We can control or even wipe out mosquitoes by editing their genomes so that they cannot reproduce….

We can engineer animals so that they do not pass zoonotic diseases such as avian flu to humans…

And we could use genome editing to make viral DNA inactive, thus making it possible to transplant organs from pigs to humans without triggering an immune response.

This would be good news for the human race and yet it makes us uncomfortable…

‘The measures they’re trying to take to stop mosquitoes spreading viruses…,’ went one quote, ‘I was thinking about the justification of trying to wipe out a species just because it badly affects us.’

When it comes to human medicine, gene therapy has already been successfully used to treat conditions such as Bubble Boy Syndrome and inherited blindness. Genetically engineered immune cells have been used to beat cancer, while genetic profiling of cancer can enable us to treat each individual with the appropriate drugs – so-called personalised medicine.

Few would wish to prevent these, any more than they would object to editing the genes of tobacco plants so that become a source of cheap biopharmaceuticals.

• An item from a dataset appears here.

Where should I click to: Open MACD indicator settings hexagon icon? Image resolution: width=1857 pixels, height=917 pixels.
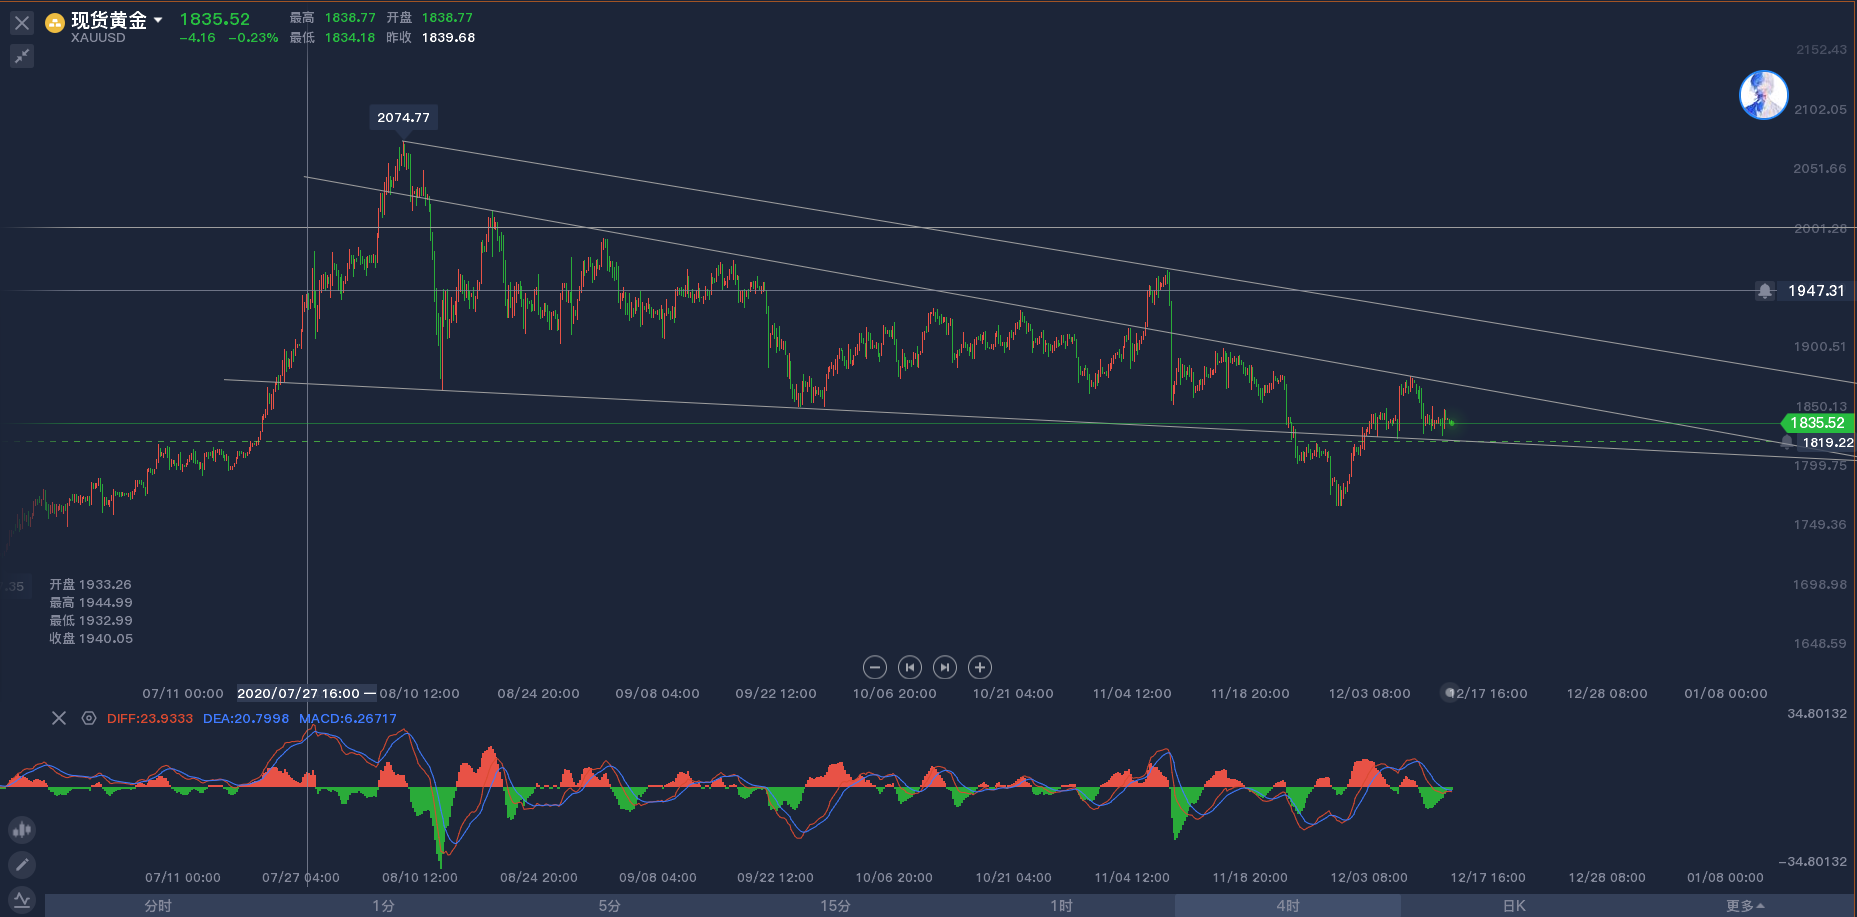[89, 718]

Genetic engineering is controversial because once done it cannot be undone. While GM crops appear to be entirely safe to eat they are bound to have some impact on the natural environments in which they grow.

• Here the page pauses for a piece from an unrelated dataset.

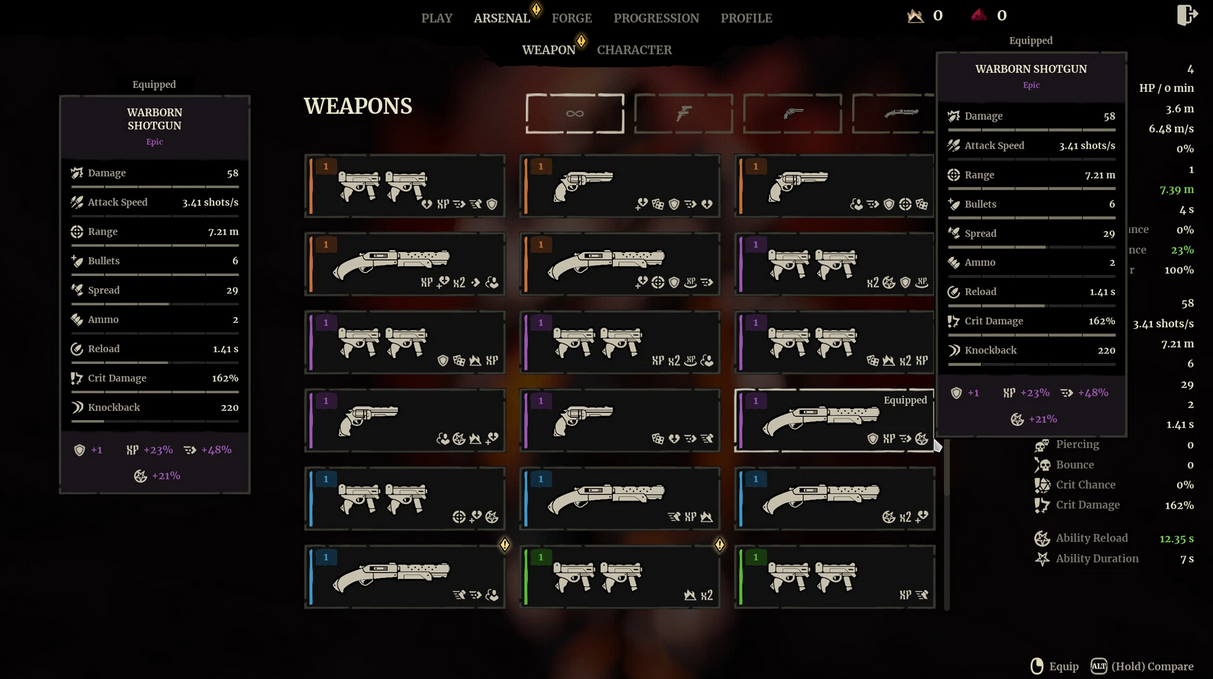Click the crown currency icon
1213x679 pixels.
915,15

It is also true – and this is a point that proponents tend to ignore – that genetic engineering can create things that could not have occurred naturally, such as sewing fish genes into the Camelina plant so that it becomes a source of Omega-3 fatty acids.

In human medicine we usually talk of editing somatic cells. These are ‘adult’ cells that cannot be inherited. But once we start editing germline cells or human embryos we are affecting the lives of future generations. Genetic engineering could ensure that our babies will not get cystic fibrosis or Huntington’s. Most are in favour of that, but not of ‘designer babies’.

How worried should we be? Some people are uncomfortable with any such tampering with nature: ‘Everyone is made in God’s image, and if you are changing all of this you are messing with God’s work’ said one.

And what is acceptable to someone is not acceptable to another: ‘Cultural differences, beliefs….every society is different.’

In the absence of any global regulatory authority, genetic engineering is likely to advance much faster in some countries than others.

And yet there is one big obstacle to genetic engineering…

While we know that a handful of conditions are caused by identifiable and potentially correctable DNA mutations, we are finding that most are caused by the interplay of multiple genes which may or may not be activated by epigenetic factors (external to the DNA).

But the very fact that we are having this debate tells you just how far genetic engineering has progressed and that things are moving fast.

The public is worried about the ethics, about genetic technologies falling into the wrong hands to create, for example, deadly viruses, and that ‘the profit motive and social good are diametrically opposed.’

But there is also a palpable sense that we entering new ground and need to be brave.

My favourite quote in the Royal Society survey is this: ‘This could be our new opportunity. We don’t know what happens when we choose to do anything. When the humans walked out of Africa they didn’t have a map. They just went ‘Let’s give it a go.’